Versatility is one of those topics that sparks instant debate. You can see why coaches love it — one player who can cover three positions is useful — but there is a cost. Train everyone to be flexible from a young age and you risk fewer genuine specialists who own a position and its nuances.
How we got here
As you pointed out, there are names often raised in this conversation. Philip Lamb was mentioned, and players like Joshua Kimmich and David alaba come to mind as modern examples of multi-role pros. Then there are the midfield shapeshifters — Ryan Gravenberch, Alexis McAllister, Enzo Fernandez, Jude Bellingham, Luka Modric, Christian Eriksen — who all sit somewhere between the 6, the 8 and the 10.
To be fair, the coaching emphasis from youth setups increasingly favours comfort on the ball, tactical flexibility and reading different phases of play. That produces intelligent operators who can slot into several roles. It’s sensible from a squad-building perspective, especially with tight rosters and fixture congestion.
Winners and losers
So who wins? Managers and teams that need adaptability. Players who can reinvent themselves tend to enjoy longer careers. But what do we lose? The pure, position-specific instincts that come from years of repetition in one role. There’s a difference between a midfielder who can drop into defence in a pinch and a defender who has been drilled for years on the art of marking and positioning.

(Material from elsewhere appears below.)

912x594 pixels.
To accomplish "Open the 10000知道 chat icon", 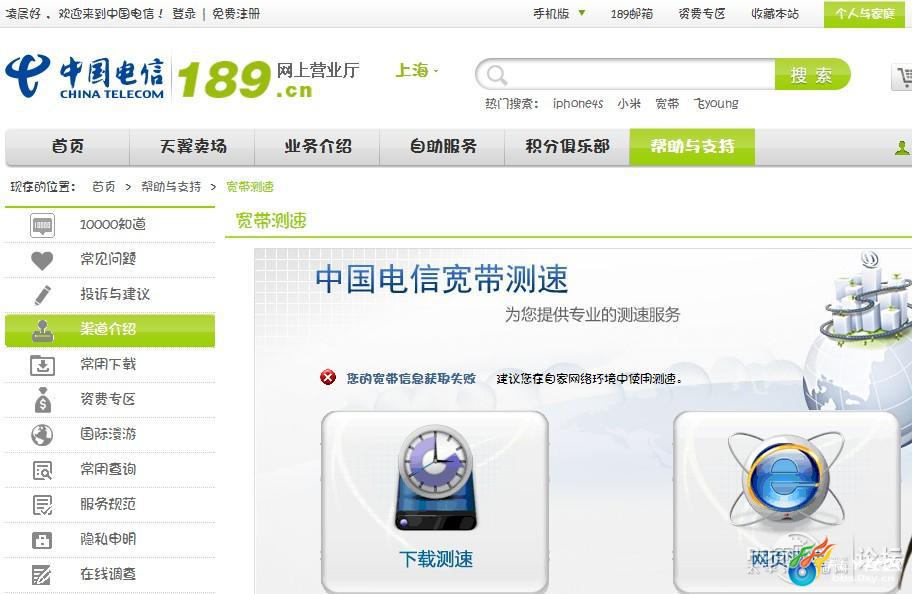I will (42, 225).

What it means for the traditional mould
The debate about the 6, the 8 and the 10 is useful because it reminds us what those roles once demanded. Modern football blends them, which is interesting and often exciting. But I miss the specialists too — the genuine deep-lying playmaker, the orthodox number ten, the defensive midfielder who just reads the game in a different way.
Ultimately this isn’t black and white. Flexibility is valuable, but development pathways should still allow room for specialists to emerge. Otherwise we end up with a bunch of jack-of-all-trades and fewer masters of one. And as supporters, that’s something to keep an eye on.